The results of a study have recently been published (Andrade et al, 2021; J Sports Med Phys Fitness 61: 803; doi: 10.23736 / S0022-4707.20.11458-0) whose objective was to compare the effects of performing a HIIT running on subsequent performance in strength exercises with upper limbs.
Seventeen young men (24.8 ± 5.2 years) participated who completed: 1) control session of strength exercises with bench press; 2) treadmill interval running protocol followed by bench press session; and 3) protocol of continuous treadmill running followed by the bench press session. Four sets of the bench press exercise were performed at 80% of 1RM until failure. In the HIIT protocol, eight sprints of 40 s were performed at 100% of the maximum aerobic speed, with a 20 s passive interval between them, while the continuous protocol consisted of 30 min running on a treadmill at 90% of the frequency corresponding to the second ventilatory threshold. The number of maximal repetitions completed in each set and condition was recorded and compared using a two-way repeated measures ANOVA.

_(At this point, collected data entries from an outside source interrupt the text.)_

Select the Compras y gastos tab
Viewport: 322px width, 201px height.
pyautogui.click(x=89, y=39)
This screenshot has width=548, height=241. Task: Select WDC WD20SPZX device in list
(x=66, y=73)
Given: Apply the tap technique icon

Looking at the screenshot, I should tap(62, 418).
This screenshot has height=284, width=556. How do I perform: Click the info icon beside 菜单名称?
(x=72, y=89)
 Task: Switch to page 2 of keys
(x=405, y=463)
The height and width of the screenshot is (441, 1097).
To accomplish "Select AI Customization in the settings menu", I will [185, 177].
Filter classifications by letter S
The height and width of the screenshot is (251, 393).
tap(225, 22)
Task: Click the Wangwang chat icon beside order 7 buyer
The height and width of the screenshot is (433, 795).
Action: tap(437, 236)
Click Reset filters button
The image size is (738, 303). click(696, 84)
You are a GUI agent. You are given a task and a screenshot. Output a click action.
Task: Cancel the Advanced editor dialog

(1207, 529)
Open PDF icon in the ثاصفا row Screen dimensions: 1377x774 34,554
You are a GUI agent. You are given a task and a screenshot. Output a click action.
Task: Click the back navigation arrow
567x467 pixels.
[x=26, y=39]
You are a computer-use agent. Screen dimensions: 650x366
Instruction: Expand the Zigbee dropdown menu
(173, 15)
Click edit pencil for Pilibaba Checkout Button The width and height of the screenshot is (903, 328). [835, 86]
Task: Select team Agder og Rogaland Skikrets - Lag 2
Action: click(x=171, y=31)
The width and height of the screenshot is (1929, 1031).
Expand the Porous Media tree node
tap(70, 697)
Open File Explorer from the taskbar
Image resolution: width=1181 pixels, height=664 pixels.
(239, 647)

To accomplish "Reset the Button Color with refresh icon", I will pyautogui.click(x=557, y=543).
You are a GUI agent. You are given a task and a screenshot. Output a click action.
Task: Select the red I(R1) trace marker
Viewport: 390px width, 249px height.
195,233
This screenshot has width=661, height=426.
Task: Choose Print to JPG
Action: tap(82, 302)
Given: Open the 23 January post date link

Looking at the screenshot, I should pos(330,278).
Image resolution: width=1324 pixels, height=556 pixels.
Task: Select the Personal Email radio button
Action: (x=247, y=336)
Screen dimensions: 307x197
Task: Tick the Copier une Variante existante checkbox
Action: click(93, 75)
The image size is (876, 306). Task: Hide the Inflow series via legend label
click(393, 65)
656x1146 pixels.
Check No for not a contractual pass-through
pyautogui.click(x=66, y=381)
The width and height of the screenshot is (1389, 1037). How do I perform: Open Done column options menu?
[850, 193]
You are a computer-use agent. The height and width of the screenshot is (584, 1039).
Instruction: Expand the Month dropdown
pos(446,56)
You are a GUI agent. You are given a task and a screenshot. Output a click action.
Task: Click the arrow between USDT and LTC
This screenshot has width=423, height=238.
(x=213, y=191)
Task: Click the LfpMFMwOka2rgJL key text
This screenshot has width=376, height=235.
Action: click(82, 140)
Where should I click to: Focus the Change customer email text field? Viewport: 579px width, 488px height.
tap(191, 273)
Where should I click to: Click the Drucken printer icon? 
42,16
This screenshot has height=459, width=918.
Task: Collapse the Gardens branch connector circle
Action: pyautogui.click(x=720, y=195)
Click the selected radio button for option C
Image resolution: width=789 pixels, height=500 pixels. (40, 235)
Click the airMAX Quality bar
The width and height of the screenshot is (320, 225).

The results showed that the interval protocol (18.7 ± 4.9 repetitions) resulted in a reduction in the number of bench press repetitions compared to the control protocol (21.4 ± 5.4 repetitions) (P = 0.002); while continuous running did not affect bench press performance (20.6 ± 4.4 repetitions). The total number of repetitions decreased from set to set in all protocols (P <0.001).
The authors evidenced a deterioration in upper limb strength performance after HIIT, but not after continuous moderate intensity running, which has implications for the planning and prescription of concurrent training.
JL. Chicharro (PhD) Opinion:
Concurrent training (aerobic + strength) in the same session is the most common in fitness rooms, but it is also very common in sports performance.
Athletes usually try to distance aerobic training at least 6 hours from strength training, but in the fitness area they are usually grouped in the same session to save time. It is important for athletes to be aware of this possible interference between training modalities. In the field of fitness or therapeutic exercise these possible interferences are not so important.